Re: FOP Weakness

2002-02-04 Thread Chuck Paussa
Xie, David (IPCG-NJ) wrote:
Hi All,
I have three questions regarding FOP.
First of all, does anyone know what FOP stands for?  My guess File object 
program.
Second question is regarding the FOP performance.  I notice that every time FOP 
runs on Jakarta Tomcat 4.0, the cpu usage is almost 100%.  This is not good if 
we are running other applications on the
same server.  Anyone experiencing such problem?  Do you have a solution?  Does 
increasing heap size make any difference?
My final question is regarding FOP scability.  I have been doing numerous tests on FOP using Loadrunner, a simulation application that allows us to specify certain number of users and number of
requests.  When making large number of requests to jakarta Tomcat and FOP to generate pdfs, I kept on getting socket write error (java.net.socketException Error: connection reset by peer: socket write
error).  Anyone know what cause this error?  On the web, it said this error is caused by browser and it's not big deal.  

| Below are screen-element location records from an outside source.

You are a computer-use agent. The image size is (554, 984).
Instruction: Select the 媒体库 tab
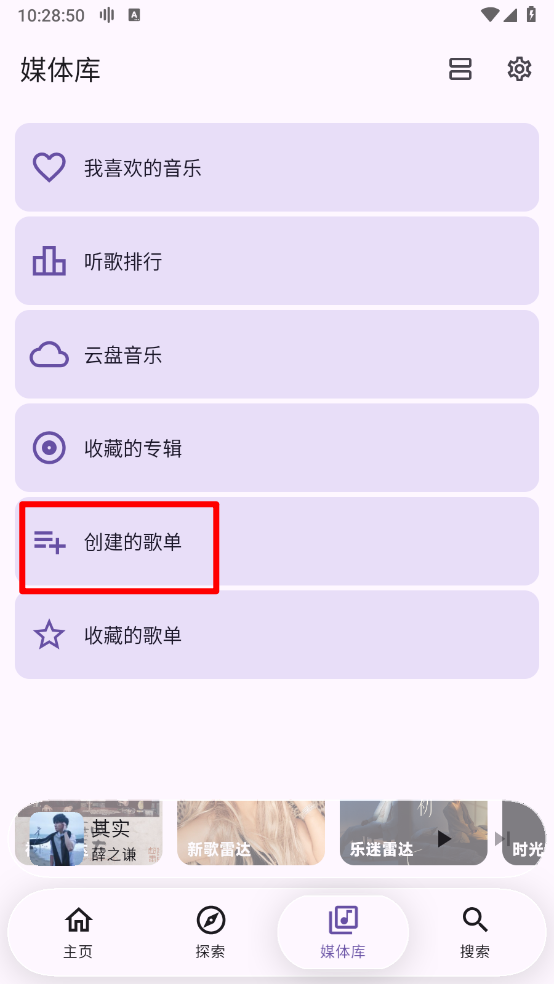coord(343,933)
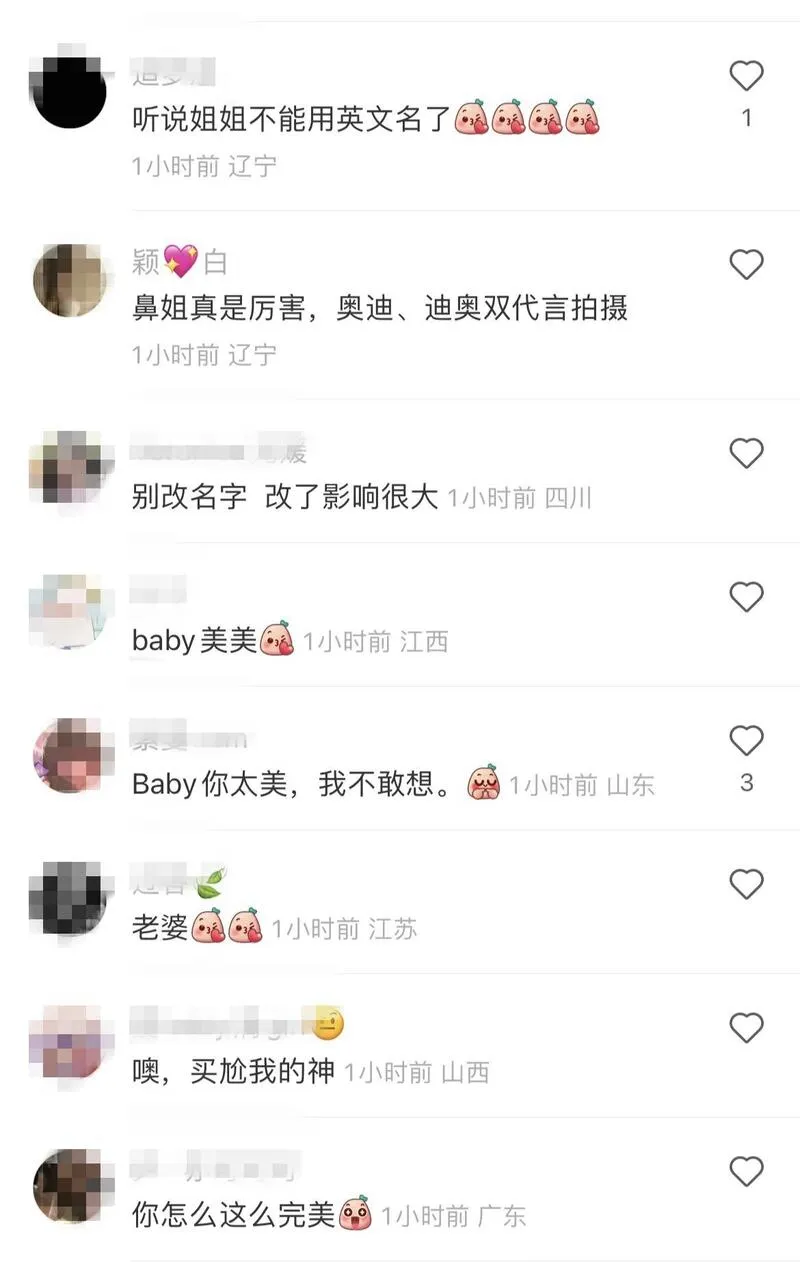This screenshot has width=800, height=1262.
Task: Like the comment '噢，买尬我的神'
Action: (x=746, y=1027)
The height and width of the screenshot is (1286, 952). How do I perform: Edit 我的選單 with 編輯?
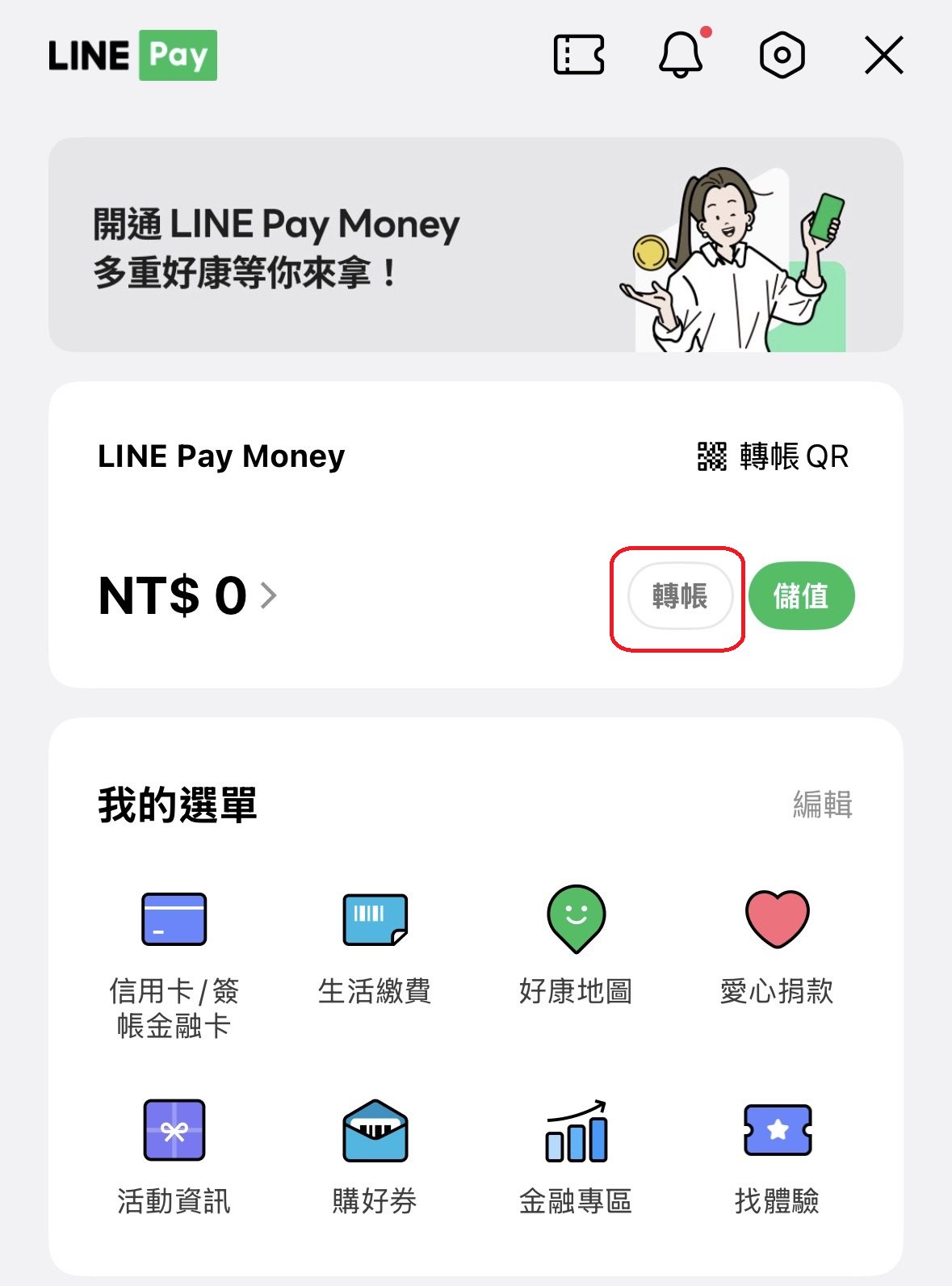coord(822,805)
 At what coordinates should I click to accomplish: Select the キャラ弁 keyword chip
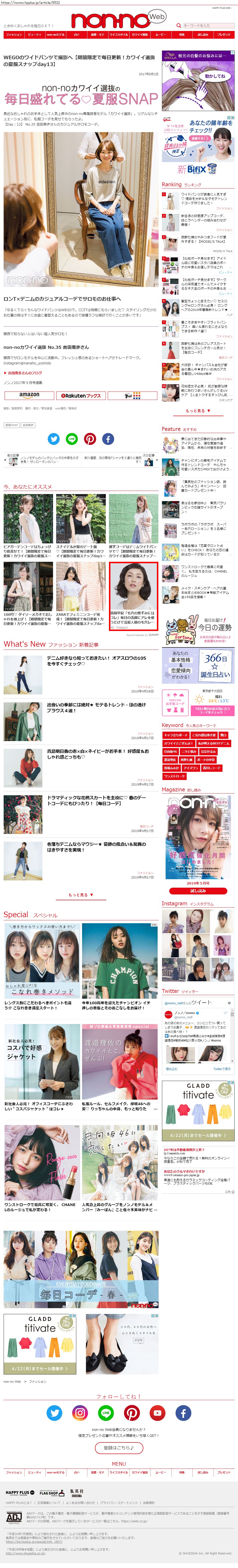(x=175, y=735)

Thanks for you help, I look forward to your expert opinion.
Dave   
 

FOP = Formatting Objects Processor  ;   FO is an 
extension to the XSL standard
Performance, FOP takes a lot of memory. To get 200ppm processing, I'm 
estimating 2GB memory on the system + memory for the database and web 
server. Improvements in the memory footprint are scheduled to be started 
not soon Hey! What do you want? memory is cheap.
Scalability. If you provide it with scalable amounts of memory, the 
performance is fairly linear.




Re: FOP Weakness

2002-02-04 Thread James Richardson
Chuck Paussa wrote:

Performance, FOP takes a lot of memory. To get 200ppm processing, I'm
estimating 2GB memory on the system + memory for the database and web
server. Improvements in the memory footprint are scheduled to be started
not soon Hey! What do you want? memory is cheap.

Hmm... Interesting estimates. However, while memory is indeed cheap (at 
least on intel achitectures, for enterprise-grade machines it most 
certainly is not). If you are suggesting a 2GB heap size, the garbage 
collection times will kill you.

I'm experimenting with running Jini services to do the processing (or 
maybe a JavaSpace, later), then we can have as many processors as 
required - not one gigantic process

I would also suggest in the future trying to make inherently parallel 
tasks run in multiple threads. I have about 8 processors available to 
me, but FOP appears to run in 1 uber-thread.